● Document excerpt
+ + + + +

Following this, add 10 milliliters of pH 2.9 phosphate buffer to the flask. After repeating the microwave protocol, and removing the supernatant, add 10 milliliters of water to the flask and transfer the mixture to an Erlenmeyer flask. The most critical step is purification of azelaic acid nanoparticles.

Next, add 5 milliliters of 10 percent sodium bisulphate to the Erlenmeyer flask and sonicate at 40 kilohertz for two minutes at 25 degrees Celsius. After collecting the particles, and removing the supernatant, wash the nanoparticles three more times with 1 percent sodium hydroxide. Redisperse the particles in 5 milliliters of pH 7.2 phosphate buffer.

To check the hydrodynamic size and zeta potential, transfer 0.7 milliliters of the azelaic acid nanoparticles to a disposable, folded capillary cell and place it in the zetasizer for analysis. Add 12 milligrams of EDC and 15 milligrams of sulfo-NHS in a centrifuge tube with a 2 milliliter Aliquat of the azelaic acid nanoparticles. Vortex the mixture at room temperature for 35 minutes.

After placing a magnet below the centrifuge tube to destabilize the nanoparticles, aspirate the supernatant and wash the particles with 1.5 milliliters of 1 millimolar hepes buffer. Then, add 5 milligrams of neridronate and vortex the mixture for two hours. Separate the nanoparticles with a magnet and wash with 1 millimolar hepes buffer.

Finally, disperse the neridronate nanoparticles in 2 milliliters of 1 millimolar hepes buffer. To check the hydrodynamic size and zeta potential, add 0.7 milliliters of the neridronate nanoparticles to a disposable folded capillary cell and place it in the zetsizer for analysis. All nanoparticles presented small hydrodynamic size in a very narrow size distribution.

+ + + + +

● Recorded information
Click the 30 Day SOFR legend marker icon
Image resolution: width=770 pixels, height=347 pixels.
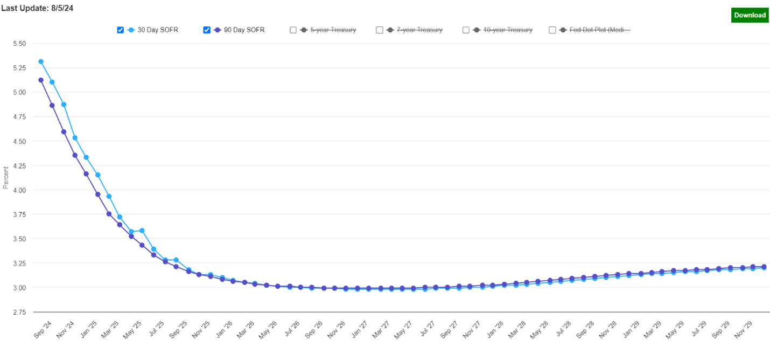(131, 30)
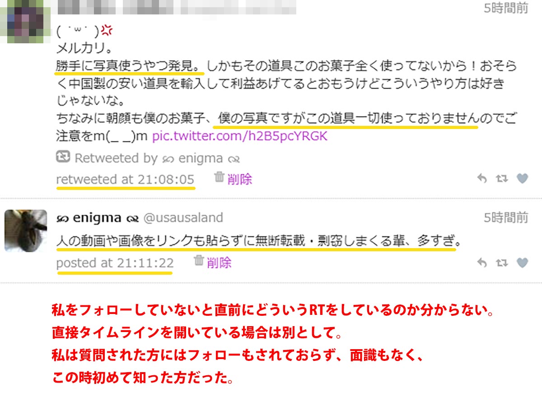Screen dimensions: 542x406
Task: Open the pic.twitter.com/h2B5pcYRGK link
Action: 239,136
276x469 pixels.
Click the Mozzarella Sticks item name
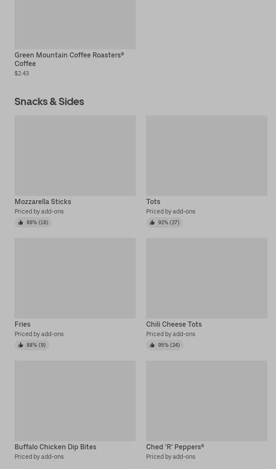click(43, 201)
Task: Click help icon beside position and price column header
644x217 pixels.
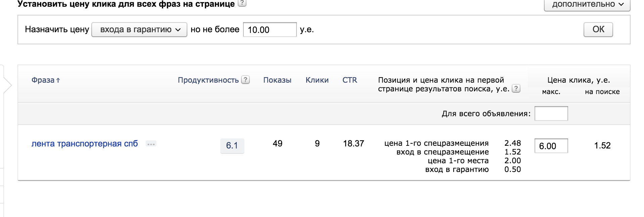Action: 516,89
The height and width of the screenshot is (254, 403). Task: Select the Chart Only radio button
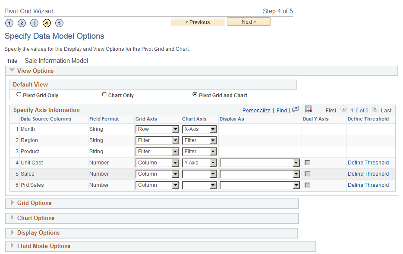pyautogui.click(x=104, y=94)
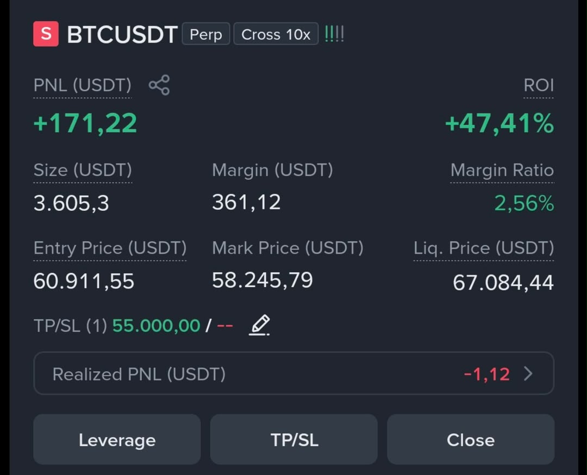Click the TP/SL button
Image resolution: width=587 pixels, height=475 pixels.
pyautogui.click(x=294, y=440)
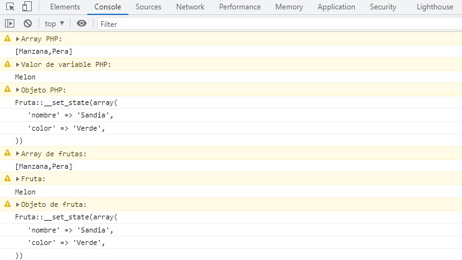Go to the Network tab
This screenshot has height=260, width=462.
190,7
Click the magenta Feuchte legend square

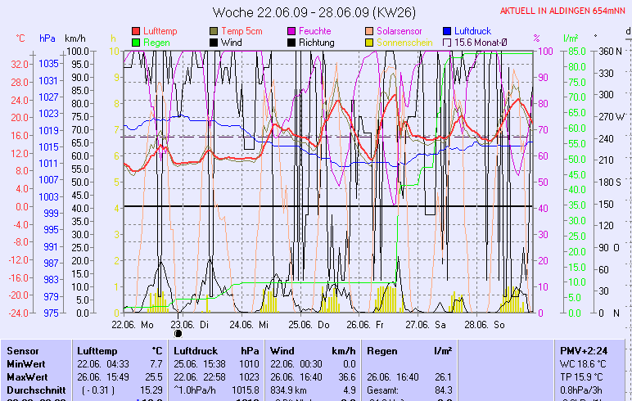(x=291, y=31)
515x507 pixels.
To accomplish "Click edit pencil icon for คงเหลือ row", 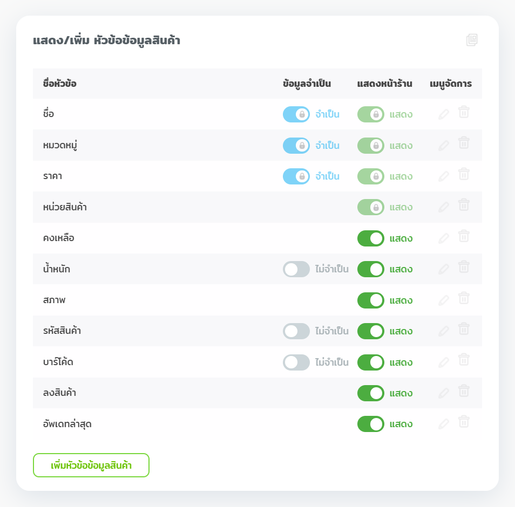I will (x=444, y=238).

+ + + + +

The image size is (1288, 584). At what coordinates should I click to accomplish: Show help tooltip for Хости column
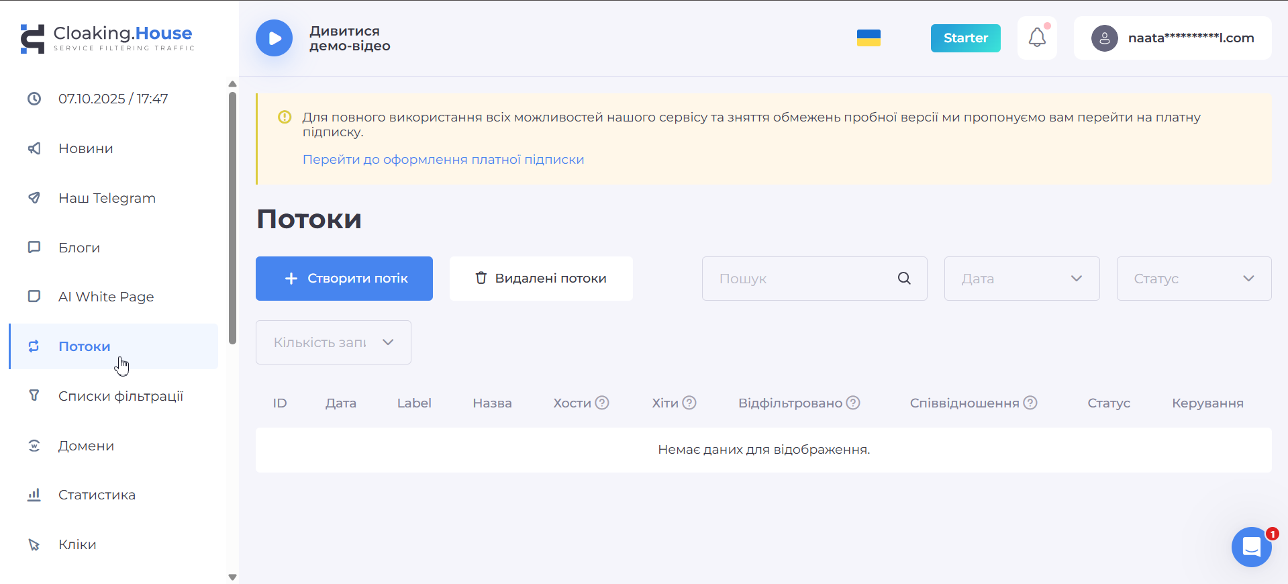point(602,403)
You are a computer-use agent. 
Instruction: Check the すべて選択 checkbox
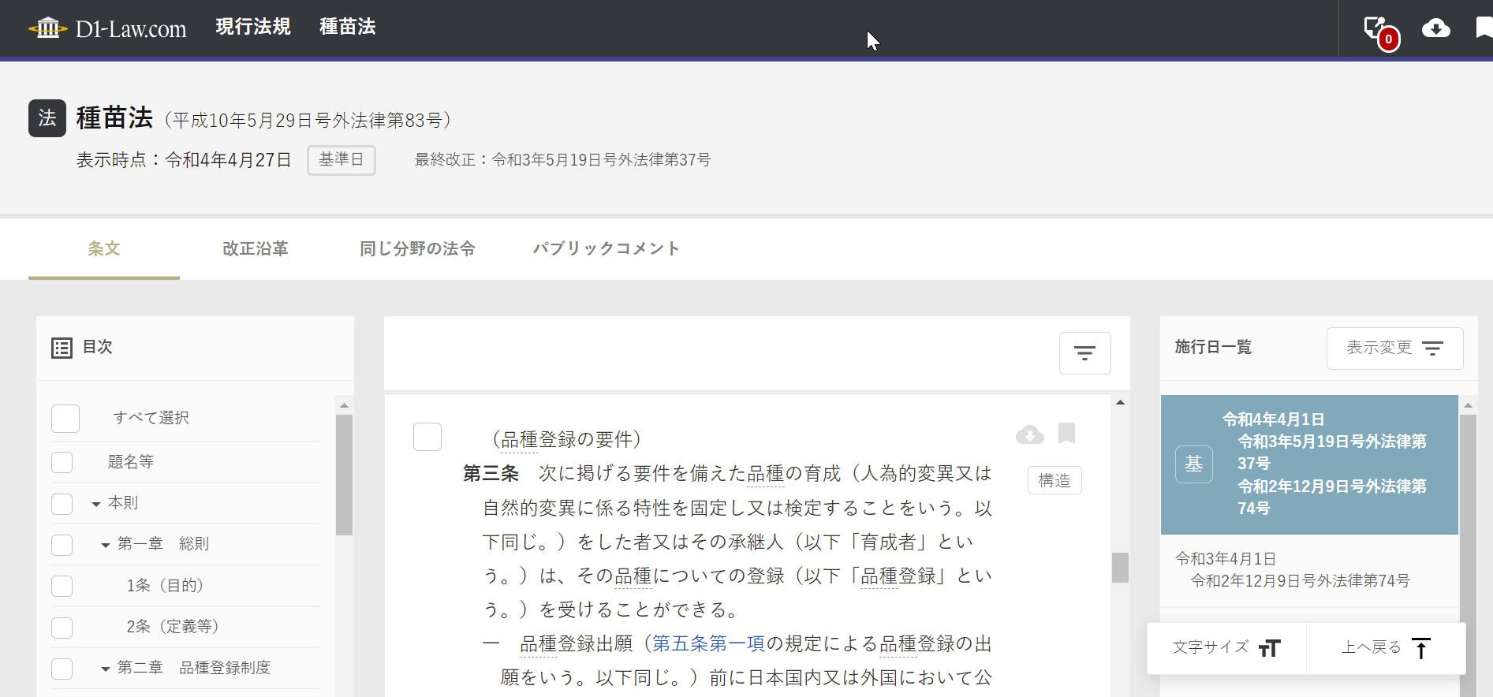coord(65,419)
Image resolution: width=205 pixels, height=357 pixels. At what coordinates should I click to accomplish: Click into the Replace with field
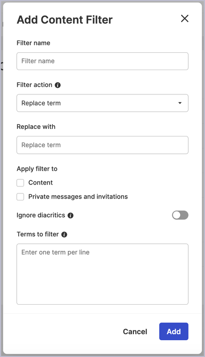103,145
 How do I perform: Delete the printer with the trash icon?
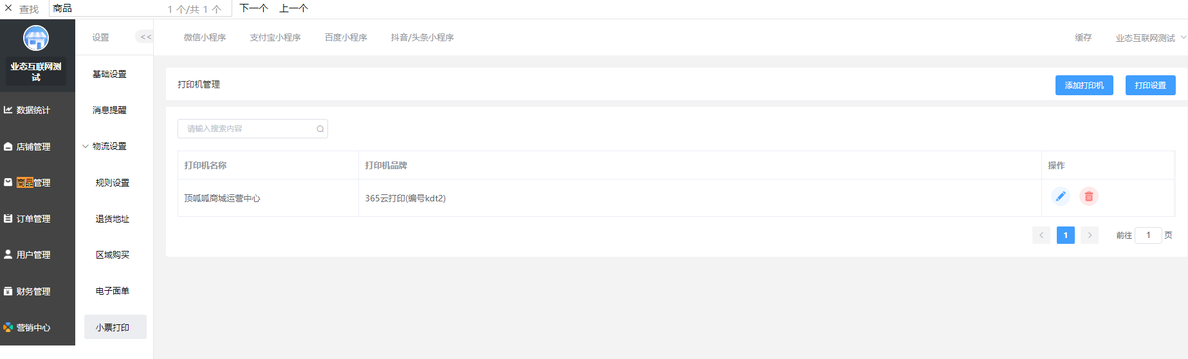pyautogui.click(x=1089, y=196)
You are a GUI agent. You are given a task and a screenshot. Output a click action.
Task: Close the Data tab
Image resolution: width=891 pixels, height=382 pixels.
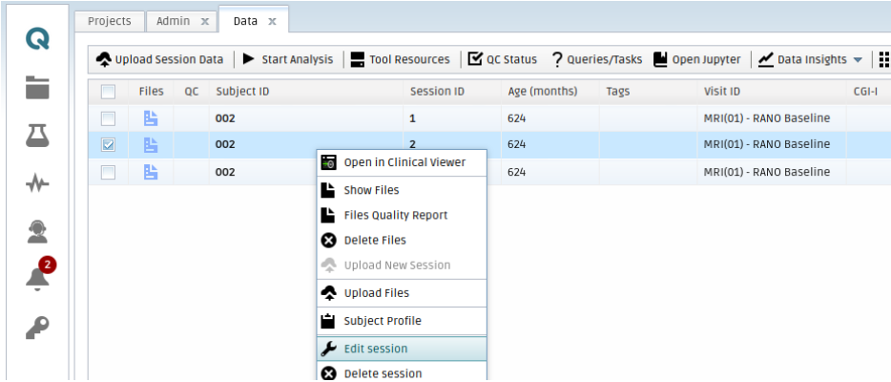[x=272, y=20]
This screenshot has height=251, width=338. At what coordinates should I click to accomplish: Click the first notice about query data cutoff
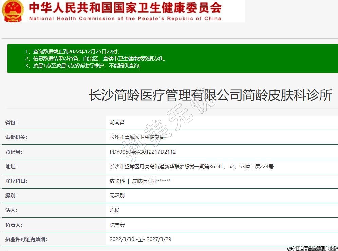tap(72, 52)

+ + + + +

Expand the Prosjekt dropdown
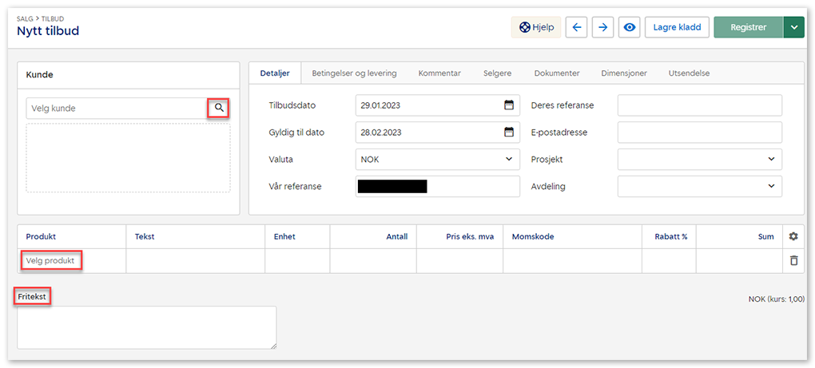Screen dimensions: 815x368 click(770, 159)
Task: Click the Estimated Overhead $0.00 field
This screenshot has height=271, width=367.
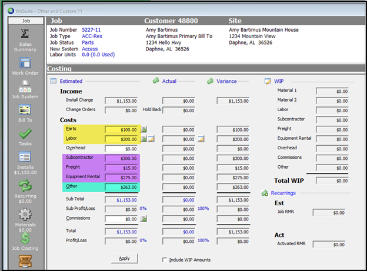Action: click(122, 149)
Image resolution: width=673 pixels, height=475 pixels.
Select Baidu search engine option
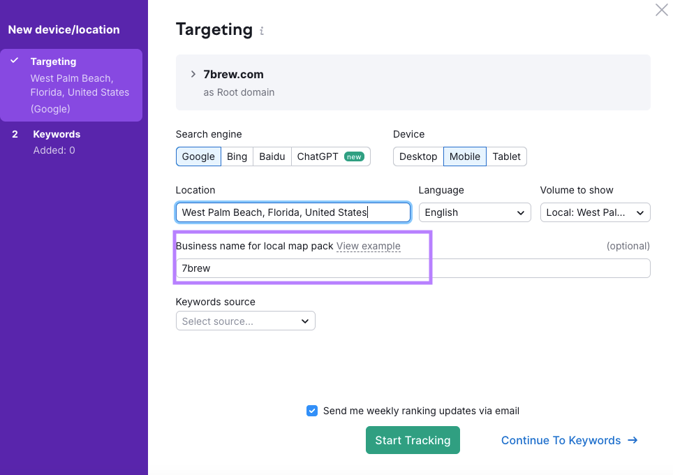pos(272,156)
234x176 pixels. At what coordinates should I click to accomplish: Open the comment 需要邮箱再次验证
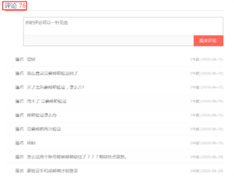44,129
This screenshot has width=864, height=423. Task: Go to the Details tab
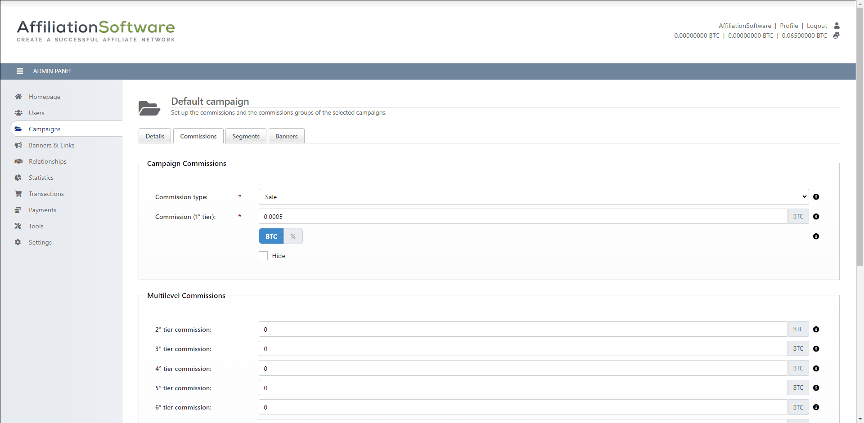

+ + + + +

● Exercise 1
In the nanoparticle protocol, how long is the mixture vortexed after the neridronate is added?
● Exercise 2
Rewrite the paragraph of the nanoparticle protocol that begins "After placing a magnet below the centrifuge tube" as a short numbered list of steps.
● Exercise 3
Output the part of the nanoparticle protocol between "After placing a" and "narrow size distribution.", inclusive, with no changes.
The listing comes from a separate source and is unrelated to the nanoparticle protocol.

● Response 1
Two hours.

● Response 2
1. Place a magnet below the centrifuge tube to destabilize the nanoparticles.
2. Aspirate the supernatant and wash the particles with 1.5 milliliters of 1 millimolar hepes buffer.
3. Add 5 milligrams of neridronate and vortex for two hours.
4. Separate the nanoparticles with a magnet and wash with 1 millimolar hepes buffer.

● Response 3
After placing a magnet below the centrifuge tube to destabilize the nanoparticles, aspirate the supernatant and wash the particles with 1.5 milliliters of 1 millimolar hepes buffer. Then, add 5 milligrams of neridronate and vortex the mixture for two hours. Separate the nanoparticles with a magnet and wash with 1 millimolar hepes buffer.

Finally, disperse the neridronate nanoparticles in 2 milliliters of 1 millimolar hepes buffer. To check the hydrodynamic size and zeta potential, add 0.7 milliliters of the neridronate nanoparticles to a disposable folded capillary cell and place it in the zetsizer for analysis. All nanoparticles presented small hydrodynamic size in a very narrow size distribution.